Don Mario Campidori entrava nelle case delle persone con disabilità, per incontrarle, conoscerle e farle uscire fuori dalle mura all’interno delle quali vivevano, troppo spesso in solitudine. Le invitava ad andare con lui nelle parrocchie e, fatte le dovute presentazioni, non si poteva più pensare che quelle persone non esistessero: andavano cercate e accolte nella comunità parrocchiale. Nel 1973 diede vita al movimento Simpatia e amicizia, la cui prima iniziativa fu quella di costruire un villaggio senza barriere: nacque così il Pastor Angelicus a 40 chilometri da Bologna per tempi di vacanza accessibili a tutti.

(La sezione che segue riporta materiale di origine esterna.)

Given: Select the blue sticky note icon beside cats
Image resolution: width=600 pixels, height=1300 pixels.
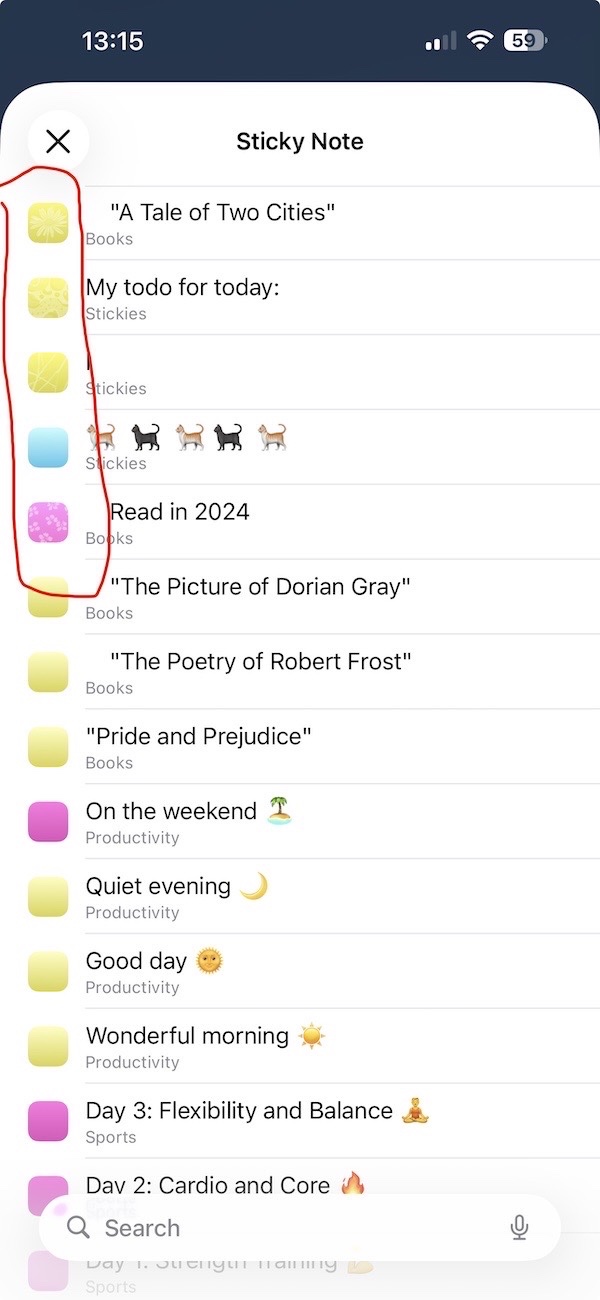Looking at the screenshot, I should [48, 448].
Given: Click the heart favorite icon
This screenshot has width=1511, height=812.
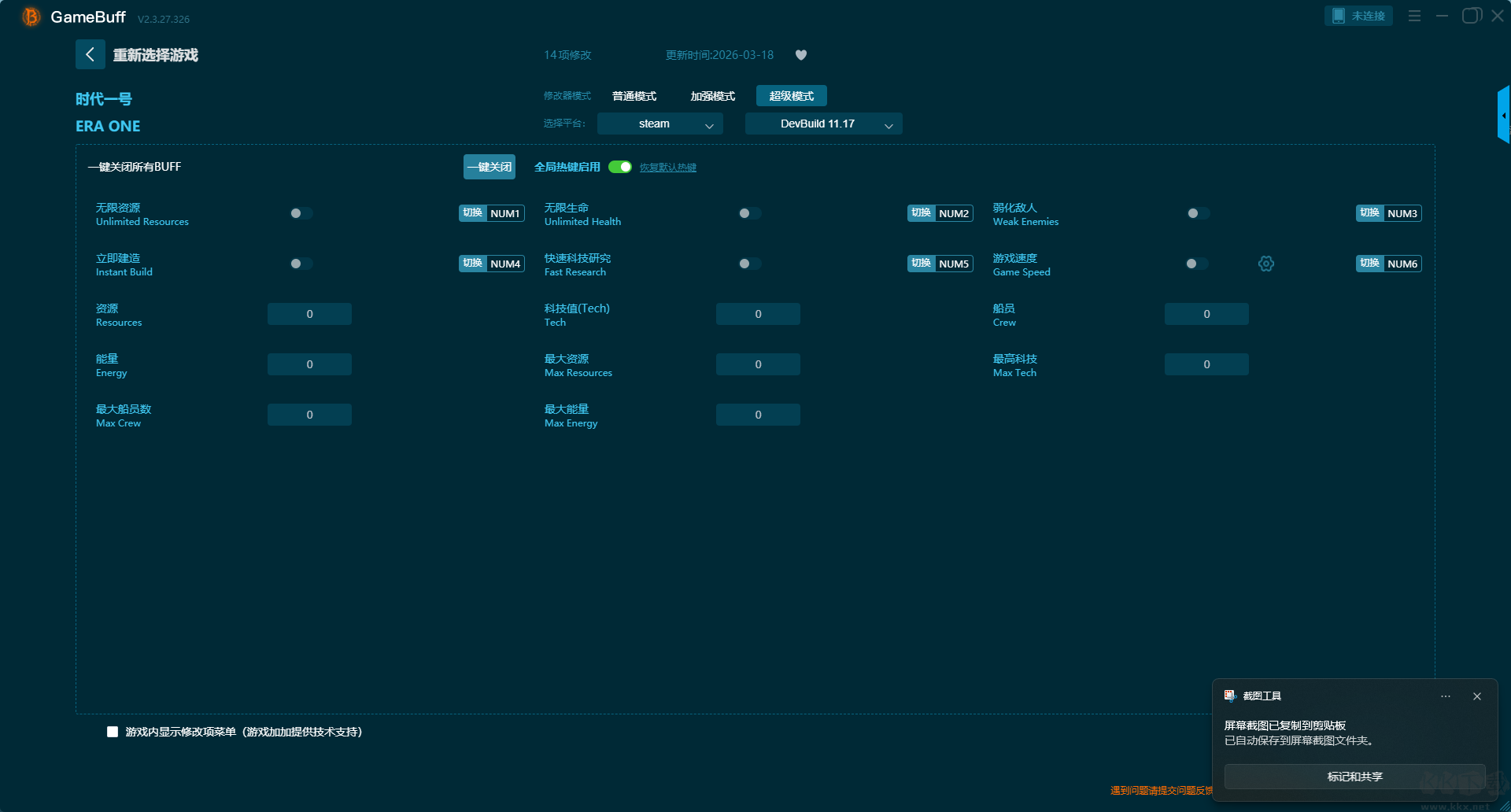Looking at the screenshot, I should click(801, 55).
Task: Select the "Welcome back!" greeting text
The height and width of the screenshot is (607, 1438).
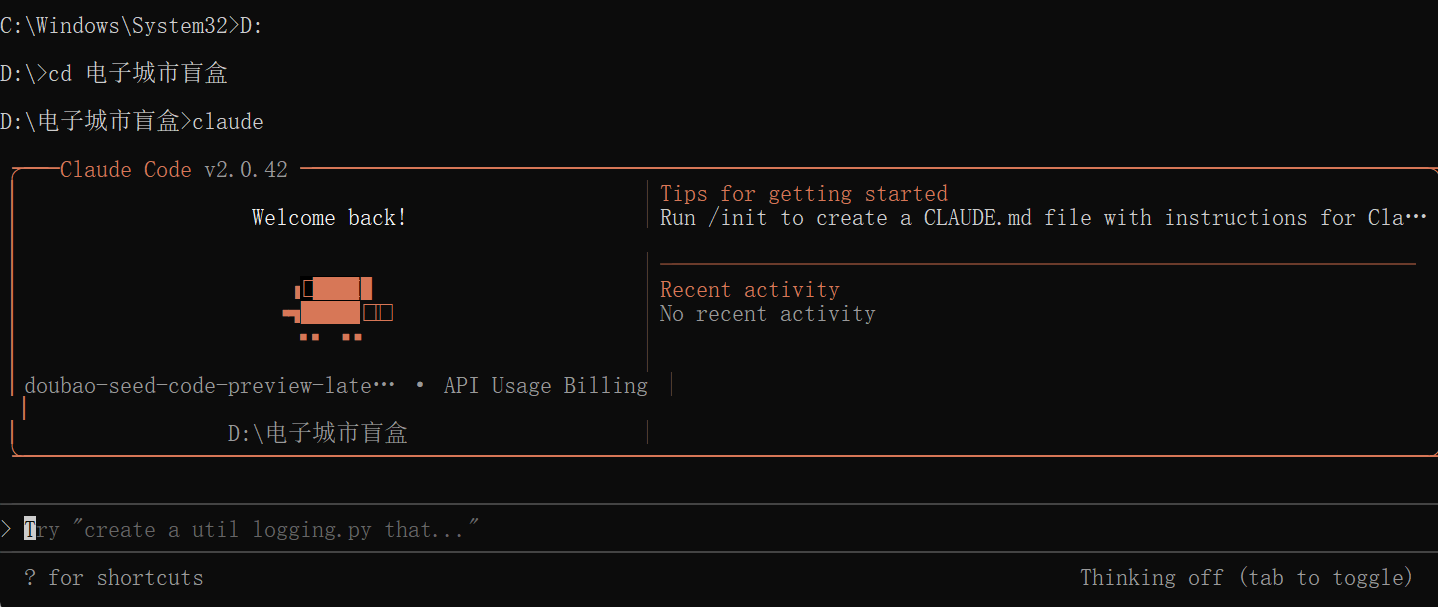Action: [329, 218]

Più recentemente lo spirito di quel villaggio ha trovato casa in città, in un edificio all’interno del terreno del seminario arcivescovile, ristrutturato grazie ai fondi ricavati dalla gestione della Faac, nota ditta produttrice di automatismi per cancelli.
Nel 2018 nasceva così Famiglia della Gioia, una vera e propria casa completamente accessibile, con un appartamento, alcune camere e ampi locali di servizio, al cui interno si svolgono laboratori e attività ricreative, musicali, artistiche. L’appartamento e le camere vengono utilizzate per fine settimana di autonomia e sollievo da associazioni preposte nel territorio; per condividere, tra amici, del tempo insieme; per accogliere in caso di ricoveri ospedalieri di un familiare o per facilitare ricoveri programmati di chi ha bisogno di una struttura di appoggio senza barriere vicina al nosocomio.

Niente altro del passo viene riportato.